Tegen dit besluit hebben [appellant sub 1] en [appellant sub 2] en anderen beroep ingesteld.

De raad heeft een verweerschrift ingediend.

De raad heeft nadere stukken ingediend.

Stichting Groenwest heeft een schriftelijke uiteenzetting gegeven.

De Afdeling heeft de zaak ter zitting behandeld op 26 juni 2020, waar [appellant sub 1B] en [appellant sub 1A], [appellant sub 2] en de raad, vertegenwoordigd door mr. S.A.J. Hambückers en N. Röling, zijn verschenen. Voorts is ter zitting Stichting Groenwest, vertegenwoordigd door [gemachtigde], bijgestaan door mr. P.A. Kok, advocaat te Rotterdam, als partij gehoord.

Overwegingen

Inleiding

1.    Stichting Groenwest is eigenaar van een aantal aangesloten percelen aan de Prins Bernhardlaan in Mijdrecht.

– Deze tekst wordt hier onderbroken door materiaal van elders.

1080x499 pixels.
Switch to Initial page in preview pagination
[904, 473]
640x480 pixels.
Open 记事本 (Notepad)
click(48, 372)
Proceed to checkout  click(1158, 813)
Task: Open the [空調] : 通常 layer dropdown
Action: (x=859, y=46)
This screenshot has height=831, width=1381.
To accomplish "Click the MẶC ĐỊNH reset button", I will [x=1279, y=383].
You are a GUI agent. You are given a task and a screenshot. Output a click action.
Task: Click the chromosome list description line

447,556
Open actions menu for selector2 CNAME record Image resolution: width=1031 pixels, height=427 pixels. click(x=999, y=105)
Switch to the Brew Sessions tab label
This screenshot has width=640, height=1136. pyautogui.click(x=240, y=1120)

Stichting Groenwest wil daar een appartementengebouw met 21 appartementen realiseren nadat de bestaande twee-onder-één-kap woningen en de vrijstaande woning ter plaatse zijn gesloopt. Om deze ontwikkeling planologisch mogelijk te maken heeft de raad het bestemmingsplan vastgesteld. Met het plan krijgen de percelen de bestemmingen "Woongebied" met bouwvlak, "Waarde-Archeologie" en "Waarde-Waterkering" vanwege de aanwezige waterkering.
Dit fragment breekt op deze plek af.